Task instructions: Every line holding the string "logo" should be copied out of the listing.

Records supplied:
....

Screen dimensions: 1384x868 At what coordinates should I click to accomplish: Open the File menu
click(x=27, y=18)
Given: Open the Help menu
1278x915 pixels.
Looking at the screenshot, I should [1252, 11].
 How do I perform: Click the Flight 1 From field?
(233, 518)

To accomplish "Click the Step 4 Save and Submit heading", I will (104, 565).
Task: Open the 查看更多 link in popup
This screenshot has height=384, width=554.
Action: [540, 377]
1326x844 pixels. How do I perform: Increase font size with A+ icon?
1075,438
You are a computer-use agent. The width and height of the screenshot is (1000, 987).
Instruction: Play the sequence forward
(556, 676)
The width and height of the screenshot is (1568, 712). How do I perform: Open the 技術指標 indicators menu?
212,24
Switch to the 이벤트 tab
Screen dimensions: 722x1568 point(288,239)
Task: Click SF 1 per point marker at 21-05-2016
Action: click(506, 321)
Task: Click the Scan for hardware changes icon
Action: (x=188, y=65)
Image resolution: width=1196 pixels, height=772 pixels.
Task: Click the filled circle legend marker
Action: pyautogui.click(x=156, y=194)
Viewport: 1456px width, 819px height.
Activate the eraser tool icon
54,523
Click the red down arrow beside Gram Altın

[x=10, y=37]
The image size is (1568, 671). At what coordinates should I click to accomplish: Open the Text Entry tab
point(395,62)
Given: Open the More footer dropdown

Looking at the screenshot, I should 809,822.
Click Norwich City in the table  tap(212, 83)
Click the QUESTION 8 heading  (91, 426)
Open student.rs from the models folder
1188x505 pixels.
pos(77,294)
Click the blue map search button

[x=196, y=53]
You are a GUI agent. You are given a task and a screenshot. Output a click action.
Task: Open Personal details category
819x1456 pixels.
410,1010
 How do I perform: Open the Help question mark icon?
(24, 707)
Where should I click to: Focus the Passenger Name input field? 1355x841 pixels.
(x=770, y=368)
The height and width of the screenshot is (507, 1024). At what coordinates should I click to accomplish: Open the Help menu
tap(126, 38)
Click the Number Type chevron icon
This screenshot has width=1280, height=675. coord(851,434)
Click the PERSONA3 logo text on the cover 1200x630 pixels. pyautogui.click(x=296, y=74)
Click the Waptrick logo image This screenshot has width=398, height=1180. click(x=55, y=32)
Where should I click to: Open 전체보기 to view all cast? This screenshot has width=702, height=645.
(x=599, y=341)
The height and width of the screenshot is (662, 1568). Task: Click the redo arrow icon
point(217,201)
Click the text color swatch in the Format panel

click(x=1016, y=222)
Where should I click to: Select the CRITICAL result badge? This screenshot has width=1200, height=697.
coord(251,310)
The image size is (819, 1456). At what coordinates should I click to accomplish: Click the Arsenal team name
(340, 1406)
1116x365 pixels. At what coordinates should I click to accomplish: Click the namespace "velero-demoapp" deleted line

....

Task answer:
Click the PERSONA3 logo text on the cover 1200x630 pixels. pyautogui.click(x=296, y=74)
Click the Waptrick logo image This screenshot has width=398, height=1180. click(x=55, y=32)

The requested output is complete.